I'll finish 2023 with more energy and conviction in this business than ever. But damn, it's been a hard year. Still, there were a bunch of highlights:
- We launched our podcast, Content, Briefly, in February. It's been a ton of fun. We're 36 episodes and 12,000 downloads in as I write this in mid-December.
- I hired a VA which has made my work life SO much better.
- We rolled out a paid version of the Slack community. This was a little painful at the time, but the paid group is thriving and I'm so glad we did it.
- We quietly created a new version of the marketplace. We're on pace to pay freelancers over $1 million in the first 12 months.
- We relaunched the partner program and revitalized that line of business. (That LinkedIn post turned into 10 sales calls!)
- On a personal note, I trained for the Leadville 100. I made it 77 miles before missing a time cut-off. I'd finished the race twice before and felt prepared to run a great race. (It was devastating so this part doesn't exactly fit into the highlights section.) Still, it's been a great year of running. In July, I ran three marathons and a 50k solo as part of my training. I spent many hours alone in the mountains (my favorite thing to do!). I also ran the NYC marathon this fall and will finish the year with 1,700+ miles.
- We've helped a lot of people. Every week, I hear from people who found gigs or jobs on Superpath, or met a person who became a mentor, or connected with someone that they ended up getting lunch with, or used our salary report to negotiate a raise. This is the beautiful thing about a community—people find each other and good things happen. Often, I don't even know about it until much later.
Perhaps the most important highlight of 2023 was the chance to do some soul-searching. The business was on the brink earlier this year. I really didn't know if we'd make it. It was tough, but it gave me a chance to think the entire business through from scratch—a freedom I typically wouldn't allow myself.

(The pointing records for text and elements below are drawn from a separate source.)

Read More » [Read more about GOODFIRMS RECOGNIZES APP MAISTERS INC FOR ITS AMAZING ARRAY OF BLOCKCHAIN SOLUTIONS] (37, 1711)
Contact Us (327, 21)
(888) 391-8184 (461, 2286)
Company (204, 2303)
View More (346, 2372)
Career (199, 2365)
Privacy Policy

I recall a few years ago listening to an interview with Lance Armstrong. He described being outed as a doper and all that followed as a terrible experience with one important silver lining—he found out for real who was with him and who wasn't. Anyone still standing was a true friend. Putting aside any feelings about Lance Armstong, 2023 has provided a similar experience for Superpath. It forced me to ask a bunch of really hard questions about the business and myself. What's left is a fired-up founder and a no-BS agenda to fix all the problems that were so blatantly exposed this year. I don't have doubts anymore. I'm not certain all my plans will work, but I'm certain I can assess success or failure, and adjust accordingly. And that is one of the most profound learnings of my career so far.
I'll wrap up the year feeling confident that we're working on the most important projects. I'll also finish 2023 a little humbler, a little more grateful to still be working on Superpath, and with a newly lit fire in me. 2024, here I come.